Tuesday 19 November 2019

Surplus is neither necessary or sufficient in this week's Budget

Ireland has made great progress on deficit. (Stock image)
Ireland has made great progress on deficit. (Stock image)

Austin Hughes

Irish Budget policy used to be an awful lot easier. Probably less efficient, less effective and less equitable - but definitely a lot easier. It's only a slight exaggeration to say that, in the dark pre-Celtic Tiger era, the main role of the Finance Minister was to say no to every proposal whether bad or good. Through the boom period, it was a case of saying yes to everything and when the crisis took hold the task was simply to shake the economy to find all possible sources of savings in spending and extra revenues.

It's been quite a journey since the budget that was presented on October 14, 2008 took the first small steps in what would become a large and long fiscal tightening. Thankfully, the background to Budget 2019 is hugely better but it will still be delivered amid a crescendo of conflicting claims and competing demands. Disappointingly, much of the discussion of what Paschal Donohoe should or shouldn't do is still couched in terms of turning on or off a fiscal tap.

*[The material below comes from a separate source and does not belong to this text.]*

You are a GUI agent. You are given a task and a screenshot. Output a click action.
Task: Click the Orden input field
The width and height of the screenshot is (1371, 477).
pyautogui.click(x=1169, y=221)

Most economists agree that the Government shouldn't seek to boost economic activity massively. But much of the advice offered is too simplistic in simply arguing that Budget 2019 should prioritise building a surplus in the public finances and thereby reducing outstanding Government debt.

A budget surplus is, in itself, a good thing but, in terms of economic goals, it shouldn't be seen as the only thing. It may not be necessary for economic stability and history shows it certainly isn't a sufficient condition in itself. Ireland ran substantial budget surpluses in 10 of the 11 years between 1997 and 2007 but, as became painfully obvious, that didn't reflect a stable fiscal setting or provide much protection from the crisis.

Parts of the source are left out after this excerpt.